The unmasked mastermind has a telegraph sent to the town of Clinton, which is on Winnetou's way. There, the bandit leader Rollins receives the message to stop Winnetou.

Thanks to his horse Iltschi, he is able to escape both Rollins' first ambush and, with the effort and help of Old Shatterhand, the second ambush. Immediately afterwards, the blood brothers are surrounded by the Jicarillas and warn in their camp not to let themselves be stirred up by the profiteers to fight for their ceded land.

White Buffalo wants to hear his son Swift Panther, but he is killed by Rollins after stabbing him with Winnetou's knife left behind while fighting the bandits. White Buffalo believes Rollins, who pretends to be a witness stating that Winnetou killed his son. But Sam Hawkens is able to free the blood brothers from the torture stake of the Indians seeking revenge with a display of fireworks and telegraphs Old Shatterhand from Clinton to the governor for help. He has Vermeulen arrested.

The Jicarillas, together with the bandits, pursue the Mescalero tribe retreating into the mountains for nine days until they reach it. Old Shatterhand appeals for peace one last time when the cavalry from Santa Fe finally arrives, wanting to warn him, leaving his cover, to ride into the bandits' rifles.

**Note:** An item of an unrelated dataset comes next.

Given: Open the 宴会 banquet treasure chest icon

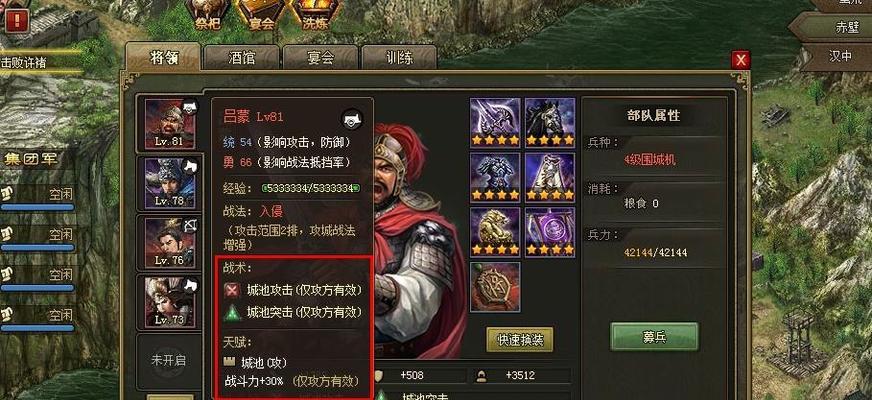Looking at the screenshot, I should pos(262,14).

Rollins, who has sneaked up the rocks, uses this to shoot Old Shatterhand. Winnetou throws himself into the path of the projectile, and is fatally wounded. Rollins is executed by spears of the Mescaleros.

Winnetou's bullet is too close to his heart and cannot be removed. Old Shatterhand reminisces on the adventures they have shared as Winnetou dies in his arms.